Wondering if it is recommended to use a Grate or not with this stove?? I Am using one, Have for 14 yrs. Now seeing that new stoves recommend not using one I wonder if this would do better without it. I don't get nearly the burn times I should and I have everything up to par (Liner, New door gaskets, good wood etc) Any thoughts?? Thanks


----------



## bholler (Mar 7, 2015)

loose the grate you can fit more wood and air wont be able to get under the wood as much both things will increase burn times


----------



## Fastdonzi (Mar 7, 2015)

Good points. Next time it cools enough to clean I'll take the grate out and try it like that.  I should be swapping to the new stove but I have to go to Brazil for work and the wife doesn't want to left with something she's not familiar with.
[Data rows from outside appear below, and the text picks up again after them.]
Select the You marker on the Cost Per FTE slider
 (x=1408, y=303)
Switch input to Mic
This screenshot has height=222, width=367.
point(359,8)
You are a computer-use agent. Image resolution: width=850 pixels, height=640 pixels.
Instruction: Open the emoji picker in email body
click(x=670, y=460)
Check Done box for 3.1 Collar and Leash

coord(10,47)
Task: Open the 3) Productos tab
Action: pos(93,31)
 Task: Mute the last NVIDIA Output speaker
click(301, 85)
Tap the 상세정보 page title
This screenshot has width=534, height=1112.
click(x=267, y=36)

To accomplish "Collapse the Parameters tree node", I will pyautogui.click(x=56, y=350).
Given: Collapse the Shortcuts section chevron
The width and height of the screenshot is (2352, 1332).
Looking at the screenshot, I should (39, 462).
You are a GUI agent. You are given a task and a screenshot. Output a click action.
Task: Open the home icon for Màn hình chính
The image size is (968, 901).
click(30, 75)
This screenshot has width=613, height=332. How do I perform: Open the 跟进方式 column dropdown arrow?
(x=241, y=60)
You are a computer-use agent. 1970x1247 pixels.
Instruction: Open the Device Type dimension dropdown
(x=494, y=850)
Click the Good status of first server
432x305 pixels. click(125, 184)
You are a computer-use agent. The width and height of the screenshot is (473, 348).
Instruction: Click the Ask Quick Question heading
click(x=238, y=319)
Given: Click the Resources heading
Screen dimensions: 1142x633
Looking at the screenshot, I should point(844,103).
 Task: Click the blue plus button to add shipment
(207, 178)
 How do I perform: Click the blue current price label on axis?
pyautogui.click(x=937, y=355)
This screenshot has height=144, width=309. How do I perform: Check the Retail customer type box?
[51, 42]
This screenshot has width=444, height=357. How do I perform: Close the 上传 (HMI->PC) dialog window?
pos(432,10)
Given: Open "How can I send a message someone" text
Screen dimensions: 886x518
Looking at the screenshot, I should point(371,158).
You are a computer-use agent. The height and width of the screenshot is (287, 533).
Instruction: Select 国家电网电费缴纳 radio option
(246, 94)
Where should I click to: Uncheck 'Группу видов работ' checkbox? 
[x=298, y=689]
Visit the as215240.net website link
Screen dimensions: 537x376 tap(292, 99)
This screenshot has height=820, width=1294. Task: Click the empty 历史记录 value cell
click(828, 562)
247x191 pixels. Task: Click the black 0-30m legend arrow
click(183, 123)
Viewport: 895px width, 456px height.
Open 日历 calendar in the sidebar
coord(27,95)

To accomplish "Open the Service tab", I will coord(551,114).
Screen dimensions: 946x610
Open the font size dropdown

Cant blame her I guess..


----------



## gzecc (Mar 8, 2015)

I have a 28000. How long do you get? What kind of wood are you burning?


----------



## pokatink (Jan 8, 2018)

I know this thread is old, but I got on here to ask the same. Grate or No grate, by what I read I may try it without the grate and see if my burn times increase. I have the buck 27000.


----------



## rox3406 (Jan 9, 2018)

I have a 2700. Lose the grate way better burn times.


----------